▶ [DIRECTIONS] Repeat the records below verbatim and include no pictures.

▶ [DATA IN THIS EXERCISE]

· · · ·

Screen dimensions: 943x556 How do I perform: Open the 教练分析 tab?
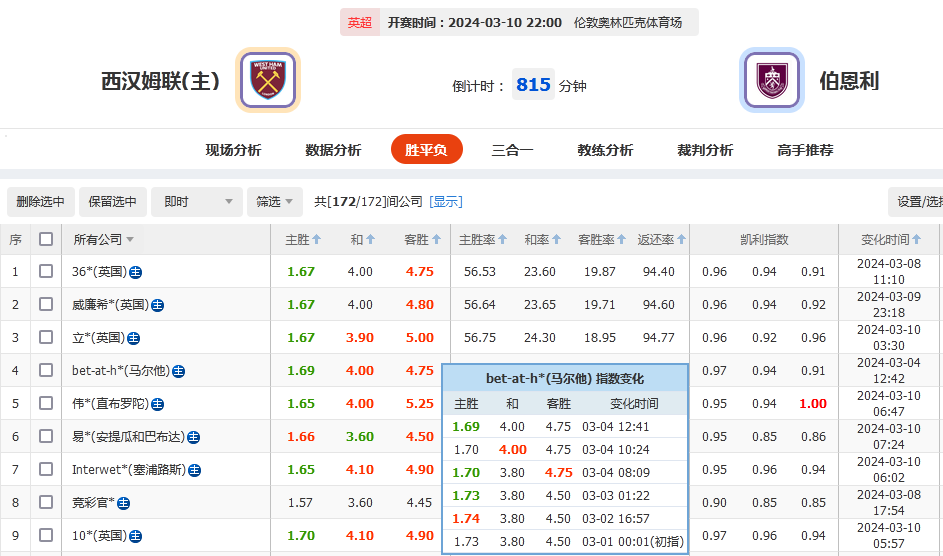click(x=605, y=150)
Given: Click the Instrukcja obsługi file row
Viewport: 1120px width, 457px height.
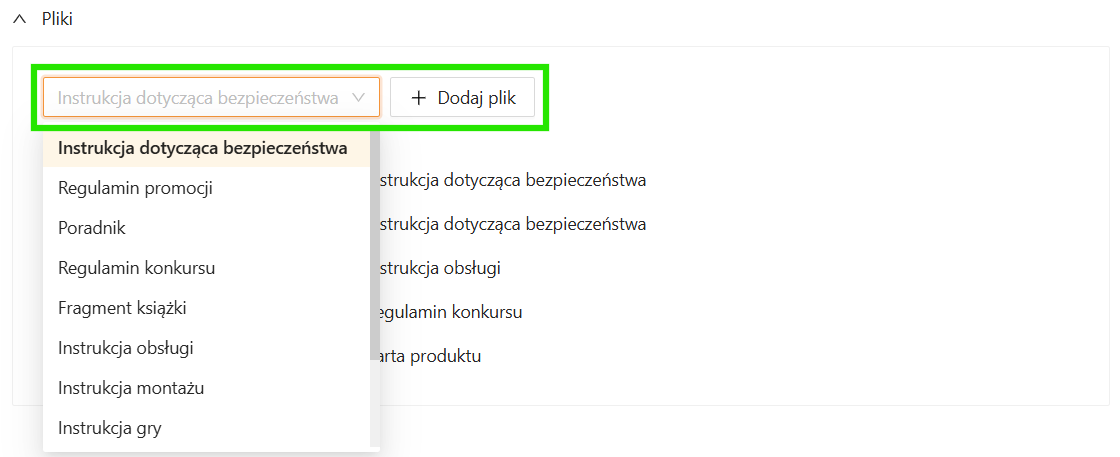Looking at the screenshot, I should click(437, 268).
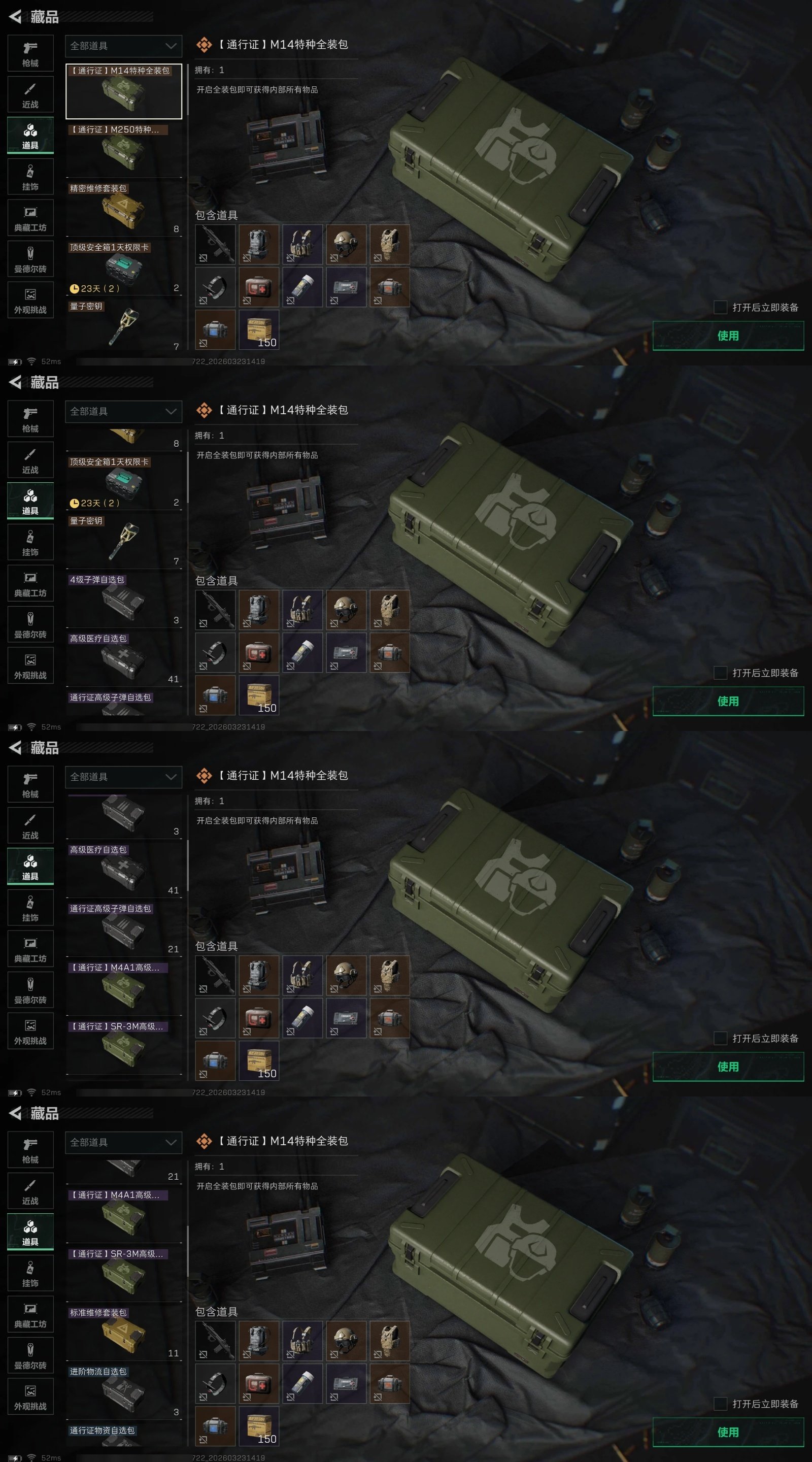
Task: Select 【通行证】M250特种 pack thumbnail
Action: pyautogui.click(x=124, y=150)
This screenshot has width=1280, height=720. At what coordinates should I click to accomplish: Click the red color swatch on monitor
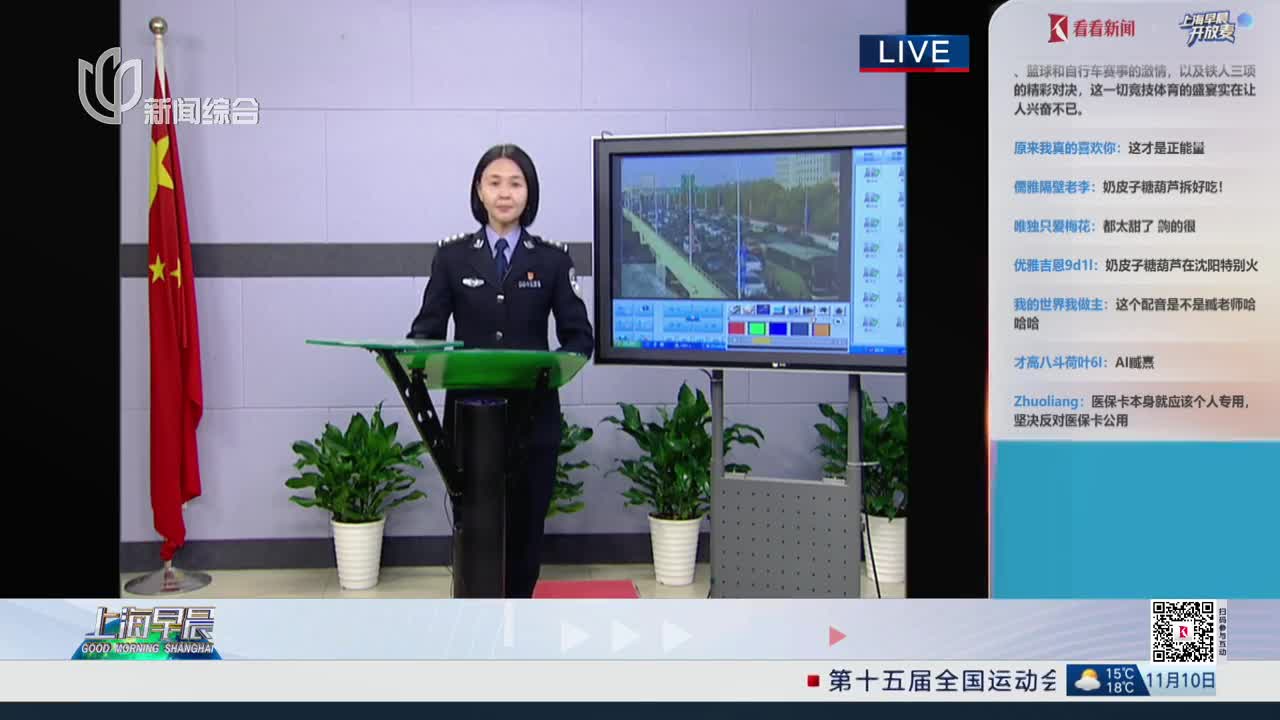736,328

· · · ·

▶ [ANSWER]
Screen dimensions: 943x556 How do I perform: Open the 教练分析 tab?
click(x=605, y=150)
Given: Click the Instrukcja obsługi file row
Viewport: 1120px width, 457px height.
Looking at the screenshot, I should click(437, 268).
Task: Select 【通行证】M250特种 pack thumbnail
Action: pyautogui.click(x=124, y=150)
This screenshot has width=1280, height=720. At what coordinates should I click to accomplish: Click the red color swatch on monitor
736,328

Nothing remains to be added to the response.